What the task requires — Only the words of the entries are wanted, repeated exactly and without images.

Data to use —
*** Block opens ***

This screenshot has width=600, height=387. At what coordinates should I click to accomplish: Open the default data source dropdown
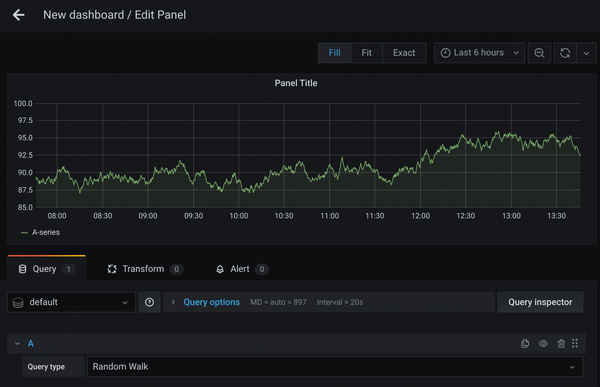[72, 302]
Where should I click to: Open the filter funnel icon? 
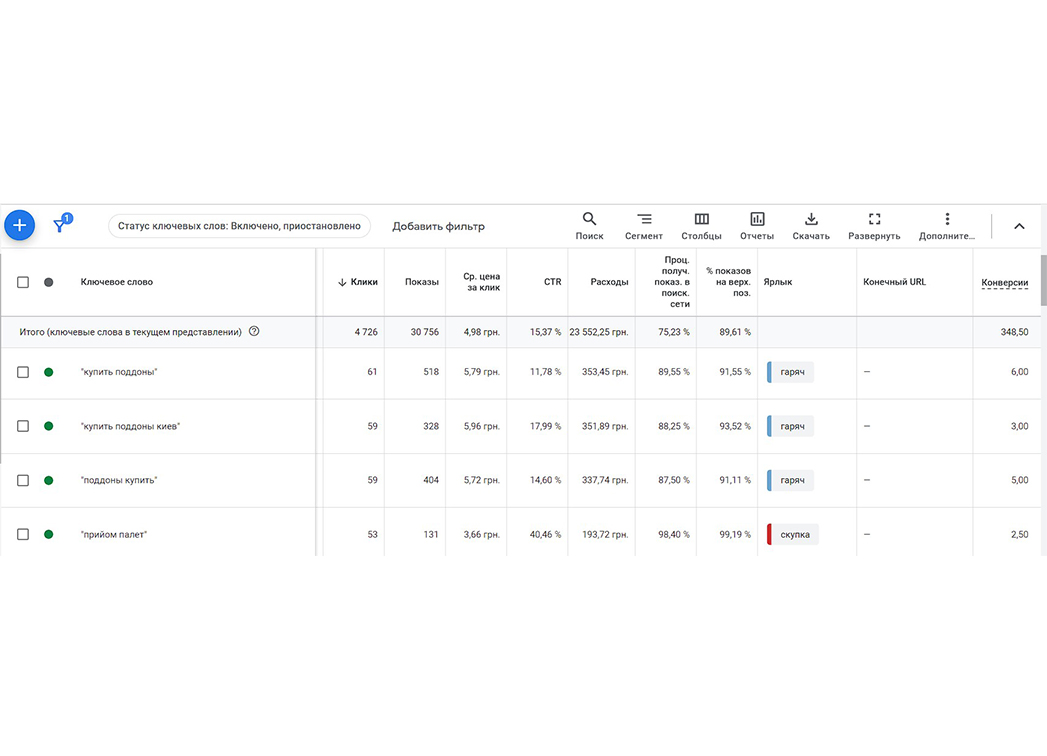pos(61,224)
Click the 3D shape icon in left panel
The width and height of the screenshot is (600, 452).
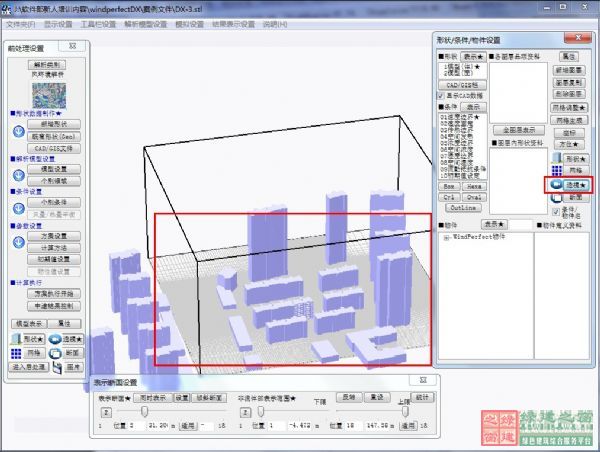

*** Block closes ***

Solved problem —
This screenshot has width=600, height=387. At what coordinates should I click to accomplish: Open the default data source dropdown
[72, 302]
Where should I click to: Open the filter funnel icon? 
pos(61,224)
Click the 3D shape icon in left panel
The width and height of the screenshot is (600, 452).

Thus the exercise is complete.